Classifications such as Gilmore's are produced by acts of exclusion (for example, the division of the music world in a classical, pop and jazz sub-world). Of course, one frequently finds general agreement, but a consensus adduced to serve as foundation is not given, but produced, produced by these acts of exclusion. Since deconstruction is interested in what has been excluded and in the perspective it offers on consensus and convention, there can be no question of accepting consensus and convention as the truth or restricting truth of what is demonstrable within a system. It tries to keep alive the possibility that attention to the marginal, the periphery of a system, might yield ideas that contradict the consensus, ideas that are not demonstrable within the framework yet developed (cf. Culler, p.153). The inversion and displacement of hierarchical oppositions open for debate the institutional arrangements that rely on the hierarchies and thus open possibilities for change. Deconstruction's most radical aspects emerge precisely in a theoretical reflection that contests particular institutionalizations of a theoretical discourse. It's analyses have potentially radical institutional implications (cf. Culler, p.159).
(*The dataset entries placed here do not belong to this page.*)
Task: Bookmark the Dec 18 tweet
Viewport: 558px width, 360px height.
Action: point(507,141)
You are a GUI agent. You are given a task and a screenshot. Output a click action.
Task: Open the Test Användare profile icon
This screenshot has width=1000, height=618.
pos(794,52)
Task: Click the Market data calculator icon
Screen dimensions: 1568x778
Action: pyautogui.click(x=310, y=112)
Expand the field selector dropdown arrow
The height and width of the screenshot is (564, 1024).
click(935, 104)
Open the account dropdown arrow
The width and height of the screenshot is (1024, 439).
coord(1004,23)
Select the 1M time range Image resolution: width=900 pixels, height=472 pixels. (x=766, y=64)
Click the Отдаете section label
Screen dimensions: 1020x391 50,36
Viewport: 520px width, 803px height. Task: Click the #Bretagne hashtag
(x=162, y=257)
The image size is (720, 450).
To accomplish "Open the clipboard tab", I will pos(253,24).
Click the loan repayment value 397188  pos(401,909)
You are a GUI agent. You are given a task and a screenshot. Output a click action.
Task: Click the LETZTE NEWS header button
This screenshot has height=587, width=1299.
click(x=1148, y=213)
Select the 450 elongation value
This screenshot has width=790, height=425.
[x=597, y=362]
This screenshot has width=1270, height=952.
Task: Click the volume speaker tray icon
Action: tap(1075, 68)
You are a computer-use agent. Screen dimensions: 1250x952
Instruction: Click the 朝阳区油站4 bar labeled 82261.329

Deconstructive strategies do not lead to new foundations. They have no better theory to offer, but are attuned to the aporias that arise in attempts to reveal the truth. For instance, the truth about the Manhattan concert world. Deconstruction does not lead to new foundations. However, working within and around a discursive framework, producing reversals and displacements rather than constructing on new ground, it can definitely lead to changes in assumptions, institutions, and practices (cf. Culler, p.154-5).